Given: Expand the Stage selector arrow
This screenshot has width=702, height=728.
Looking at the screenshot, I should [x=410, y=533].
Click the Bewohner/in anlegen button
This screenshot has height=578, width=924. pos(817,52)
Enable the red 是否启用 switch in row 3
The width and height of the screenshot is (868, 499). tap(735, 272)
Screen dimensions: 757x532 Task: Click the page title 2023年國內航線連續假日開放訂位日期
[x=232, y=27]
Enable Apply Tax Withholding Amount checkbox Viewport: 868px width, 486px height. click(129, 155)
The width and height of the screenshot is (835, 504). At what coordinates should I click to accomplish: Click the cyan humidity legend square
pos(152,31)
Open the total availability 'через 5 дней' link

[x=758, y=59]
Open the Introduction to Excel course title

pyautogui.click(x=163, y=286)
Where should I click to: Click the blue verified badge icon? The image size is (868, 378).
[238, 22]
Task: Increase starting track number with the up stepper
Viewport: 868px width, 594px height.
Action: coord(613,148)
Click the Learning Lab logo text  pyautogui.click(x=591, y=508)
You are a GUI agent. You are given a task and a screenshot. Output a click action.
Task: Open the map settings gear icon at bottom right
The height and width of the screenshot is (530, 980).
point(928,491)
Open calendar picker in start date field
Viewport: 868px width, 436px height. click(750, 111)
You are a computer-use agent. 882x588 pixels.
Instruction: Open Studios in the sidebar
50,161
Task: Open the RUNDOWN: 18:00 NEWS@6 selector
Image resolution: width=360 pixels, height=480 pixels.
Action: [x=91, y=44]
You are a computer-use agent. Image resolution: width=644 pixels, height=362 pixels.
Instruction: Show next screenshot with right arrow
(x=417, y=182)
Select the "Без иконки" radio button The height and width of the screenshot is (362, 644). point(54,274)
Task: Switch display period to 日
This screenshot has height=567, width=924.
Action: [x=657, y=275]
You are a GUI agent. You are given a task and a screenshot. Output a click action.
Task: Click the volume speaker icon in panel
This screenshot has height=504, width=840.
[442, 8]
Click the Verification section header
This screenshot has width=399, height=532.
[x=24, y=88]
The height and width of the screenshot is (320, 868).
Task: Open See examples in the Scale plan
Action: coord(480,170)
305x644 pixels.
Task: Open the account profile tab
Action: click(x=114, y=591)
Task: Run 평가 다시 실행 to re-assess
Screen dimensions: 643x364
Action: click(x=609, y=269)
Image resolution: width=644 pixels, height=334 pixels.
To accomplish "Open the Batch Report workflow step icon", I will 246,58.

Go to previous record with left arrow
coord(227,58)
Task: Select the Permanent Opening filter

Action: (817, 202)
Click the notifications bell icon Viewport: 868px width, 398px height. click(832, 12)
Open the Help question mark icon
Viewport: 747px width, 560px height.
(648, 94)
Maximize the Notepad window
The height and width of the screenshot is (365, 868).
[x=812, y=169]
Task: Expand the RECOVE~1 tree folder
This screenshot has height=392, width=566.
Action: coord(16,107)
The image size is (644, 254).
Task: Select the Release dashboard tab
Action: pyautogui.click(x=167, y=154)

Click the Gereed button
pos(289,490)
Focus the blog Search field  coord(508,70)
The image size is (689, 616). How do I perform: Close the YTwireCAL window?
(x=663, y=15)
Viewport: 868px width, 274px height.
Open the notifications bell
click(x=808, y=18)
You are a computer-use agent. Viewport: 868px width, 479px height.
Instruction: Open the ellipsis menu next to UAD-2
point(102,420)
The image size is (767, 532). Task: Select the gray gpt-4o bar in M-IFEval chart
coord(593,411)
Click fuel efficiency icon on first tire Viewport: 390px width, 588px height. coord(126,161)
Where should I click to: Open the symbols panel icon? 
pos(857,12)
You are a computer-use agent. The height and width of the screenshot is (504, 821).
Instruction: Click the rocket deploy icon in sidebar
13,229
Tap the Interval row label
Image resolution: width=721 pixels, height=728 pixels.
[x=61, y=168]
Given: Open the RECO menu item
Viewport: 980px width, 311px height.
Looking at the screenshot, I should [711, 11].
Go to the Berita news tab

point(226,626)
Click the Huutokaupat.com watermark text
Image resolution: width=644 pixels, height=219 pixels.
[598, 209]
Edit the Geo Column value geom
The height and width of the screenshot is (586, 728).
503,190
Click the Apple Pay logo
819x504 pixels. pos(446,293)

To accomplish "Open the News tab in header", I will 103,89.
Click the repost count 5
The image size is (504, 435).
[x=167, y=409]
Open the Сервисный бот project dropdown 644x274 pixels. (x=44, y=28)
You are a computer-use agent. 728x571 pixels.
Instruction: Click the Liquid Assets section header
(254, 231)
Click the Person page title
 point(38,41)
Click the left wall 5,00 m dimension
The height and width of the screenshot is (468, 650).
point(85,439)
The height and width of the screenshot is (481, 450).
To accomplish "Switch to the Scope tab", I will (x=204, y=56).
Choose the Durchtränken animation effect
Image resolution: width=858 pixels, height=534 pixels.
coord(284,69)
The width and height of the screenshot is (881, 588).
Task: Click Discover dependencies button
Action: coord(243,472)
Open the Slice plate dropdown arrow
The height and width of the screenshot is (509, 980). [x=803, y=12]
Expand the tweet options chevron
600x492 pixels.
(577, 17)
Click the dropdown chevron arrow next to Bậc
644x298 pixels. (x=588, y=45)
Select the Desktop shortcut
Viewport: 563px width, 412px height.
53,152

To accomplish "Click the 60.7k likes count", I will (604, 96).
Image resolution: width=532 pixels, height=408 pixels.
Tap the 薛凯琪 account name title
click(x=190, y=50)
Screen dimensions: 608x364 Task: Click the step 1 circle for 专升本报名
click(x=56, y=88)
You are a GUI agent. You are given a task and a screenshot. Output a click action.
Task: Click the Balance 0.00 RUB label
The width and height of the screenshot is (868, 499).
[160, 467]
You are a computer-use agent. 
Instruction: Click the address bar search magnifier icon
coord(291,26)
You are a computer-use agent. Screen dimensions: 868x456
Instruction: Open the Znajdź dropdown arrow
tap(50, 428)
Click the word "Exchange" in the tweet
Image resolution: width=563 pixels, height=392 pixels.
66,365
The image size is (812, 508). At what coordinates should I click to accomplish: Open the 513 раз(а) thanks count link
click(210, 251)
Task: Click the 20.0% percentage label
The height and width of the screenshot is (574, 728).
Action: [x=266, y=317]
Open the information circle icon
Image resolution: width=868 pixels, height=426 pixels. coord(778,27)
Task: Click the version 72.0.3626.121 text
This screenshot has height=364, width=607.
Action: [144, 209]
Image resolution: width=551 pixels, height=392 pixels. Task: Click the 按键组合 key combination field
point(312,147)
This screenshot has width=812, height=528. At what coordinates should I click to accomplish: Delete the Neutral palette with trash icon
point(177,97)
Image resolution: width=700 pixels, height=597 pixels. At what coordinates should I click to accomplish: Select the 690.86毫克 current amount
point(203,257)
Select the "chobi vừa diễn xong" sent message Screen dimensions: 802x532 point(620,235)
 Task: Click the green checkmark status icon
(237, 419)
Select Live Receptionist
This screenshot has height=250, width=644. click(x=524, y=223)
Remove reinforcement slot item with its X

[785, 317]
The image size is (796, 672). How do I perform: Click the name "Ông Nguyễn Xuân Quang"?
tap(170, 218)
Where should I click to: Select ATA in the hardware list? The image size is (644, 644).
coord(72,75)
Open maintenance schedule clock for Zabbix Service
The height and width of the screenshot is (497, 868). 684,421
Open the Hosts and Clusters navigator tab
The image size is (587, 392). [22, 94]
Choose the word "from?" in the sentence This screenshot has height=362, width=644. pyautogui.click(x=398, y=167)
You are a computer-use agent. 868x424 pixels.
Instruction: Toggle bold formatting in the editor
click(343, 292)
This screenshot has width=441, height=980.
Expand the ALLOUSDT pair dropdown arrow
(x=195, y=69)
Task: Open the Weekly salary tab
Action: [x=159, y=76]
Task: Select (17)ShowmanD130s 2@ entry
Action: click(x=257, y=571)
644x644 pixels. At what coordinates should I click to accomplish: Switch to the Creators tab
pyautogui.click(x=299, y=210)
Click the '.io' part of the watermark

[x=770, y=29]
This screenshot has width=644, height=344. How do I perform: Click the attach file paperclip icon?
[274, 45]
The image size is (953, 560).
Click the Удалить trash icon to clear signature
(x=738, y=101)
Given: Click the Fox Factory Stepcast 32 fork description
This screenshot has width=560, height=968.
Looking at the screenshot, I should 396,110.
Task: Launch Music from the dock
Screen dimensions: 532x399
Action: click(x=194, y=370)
++++++
ASSIGNMENT - Above are the entries; count how many of their lines contain the word "label" and give only that number.

ANSWER FOR THIS EXERCISE - 3